Semaine de chaleur, c'est l'étéééééééééééé !

Les vacances approchent, et c'est bien connu que ce ne sont pas les derniers moments les plus faciles.

Cette semaine, il y a eu les derniers cours, sous 35°, il y a eu un CA abominablement long, il y a eu un mercredi matin travaillé, il y a eu ces 4 jours d'Abibi en Hollande, cette surveillance de bevet (deux heures qui en valent 5), le rythme qui ralentit sans cours de guitare, ni de danse, ni de théâtre.

Cette semaine, j'avais envie de riens.
Note que si j'avais écrit "envie de rien", ça aurait pu être inquiétant.
Des petits riens, comme porter une robe à fleurs, m'arrêter prendre un café en terrasse, aller essayer des maillots de bain avec ma Roro, trouver un cartable à ma Mamaille, accepter un resto improvisé avec une copine et nos 5 filles, manger un rouleau de printemps, m'offrir la robe que j'avais repérée, même si elle n'était pas en soldes, un resto en amoureux vendredi midi, avant d'enchaîner avec la fête de l'école d'Anita.

Au programme : le départ pour un autre académie du maître de CP depuis plus de 10 ans (autant dire qu'il en a vu passer, des frateries du quartier !), une danse apprise au périscolaire, un flashmob, des saucisses et des bières, des stands, une boum. Des enfants déguisés.
Et hier, pas moins de 4 personnes sont venues me voir pour savoir si j'étais la maman de la petite fille avec la robe de flamenco ?... Oui, pourquoi ?
"Qu'est-ce qu'elle danse bien, c'est incroyable !" ; "Elle rayonne, votre fille, quand elle danse, et même tout court !" ; "J'ai rarement vu autant d'émotions exprimées !..."
Ma fierté de maman s'est gonflée d'un coup, parce que si je n'ai vu qu'elle, moi, au milieu de tous ces enfants, je suis plus surprise que d'autres aussi l'aient remarquée....
Anita, ma grande sensible, ma danseuse...

Samedi matin, Abibi est reparti tôt, sans réveiller personne (youhou), pour un week-end baston. Oui, encore, et oui, ça tombe encore entre deux semaines de déplacement, ENCORE. Autour de moi, beaucoup me disent que je suis sympa, quand-même (sous-entendu de le laisser partir aussi souvent). Mais qu'est-ce que je peux faire ?... L'attacher à la poutre de la salle télé ? L'enfermer dans la salle de bain ?
J'adore le voir s'épanouir dans ce qu'il aime, mais j'avoue que je subis ses absences...
Bon, c'est comme ça !...
*soupir*

Ce week-end, avec la chaleur, on n'a pas fait grand-chose.
Samedi en fin d'aprèm, on a été voir danser des élèves de la CHAD (Classe à Horaires Aménagées Danse) de mon collège, pile pendant le match de l'équipe de France (qui s'est avéré être un peu complètement dingue !).

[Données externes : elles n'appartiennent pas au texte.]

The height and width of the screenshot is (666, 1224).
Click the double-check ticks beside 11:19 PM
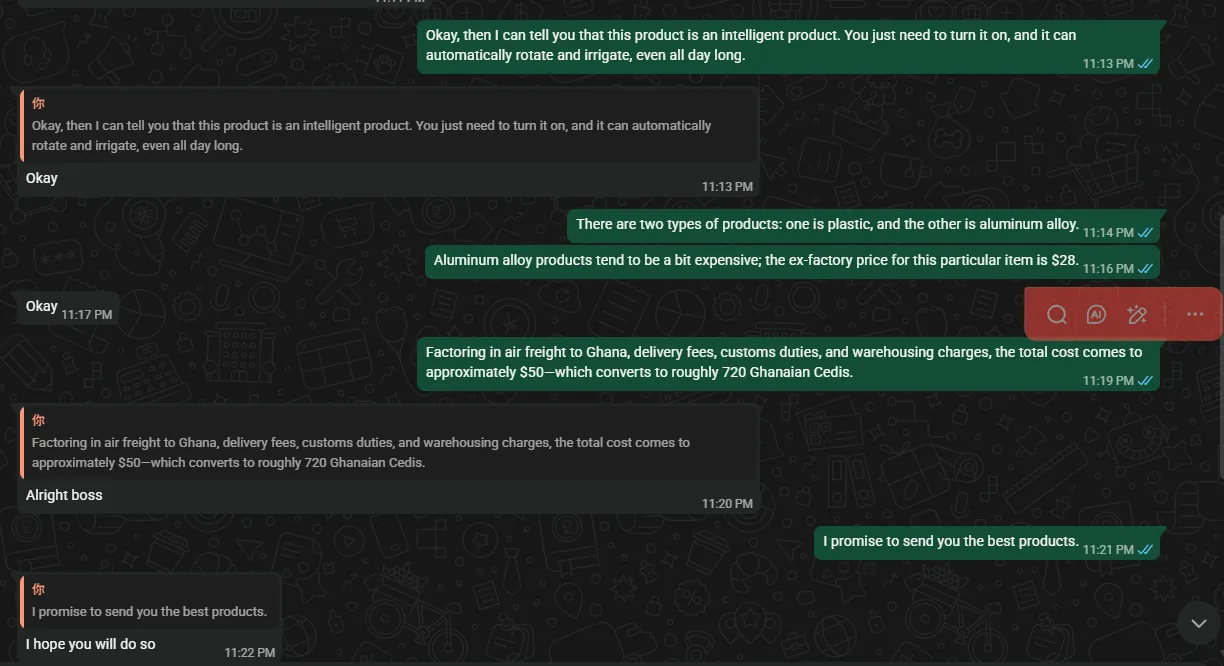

J'ai adoré. C'était une adaptation du Sacre du printemps, une chorégraphie incroyable, où tous ces adolescents ont montré qu'ils avaient une maîtrise folle de leurs corps. C'était beau !
Anita a adoré, Maïté a bien aimé, et Rosalie pas trop. Normal, quoi.

On a enchaîné avec un apéro sur la terrasse, et un petit film toutes les 4.

Ce dimanche a été plus tranquille : une copine d'Anita est venue, Maïté a été à un anniversaire, j'ai été faire un tour au marché à mon réveil (vers 11h, hu hu), on a fait des jeux, un gâteau, une pizza.
La vie douce.

* Lundi, un plateau télé une fois les filles couchées, sans bosser !!!

* Mardi, le cadeau tout mignon de S., de 5F, et les mails d'A., 3F, et d'E., 4B

* Mercredi, les petits riens du bonheurs : le café en terrasse, le resto improvisé, la salade de fruits avec des fraises, la petite robe à fleurs...

* Jeudi, ma nouvelle robe

* Vendredi, un resto en amoureux, au milieu de la course

* Samedi, "Le sacre du printemps", dansé par les élèves CHAD du collège, un moment suspendu

* Dimanche, mon bouquet de fleurs du marché

Bon courage à toi, ici, c'est la semaine de la délivraaaaaaaaaaaaaance (une fois que j'aurais fini de corriger mes copies de brevet, raaaaaaaaaaaaaaa).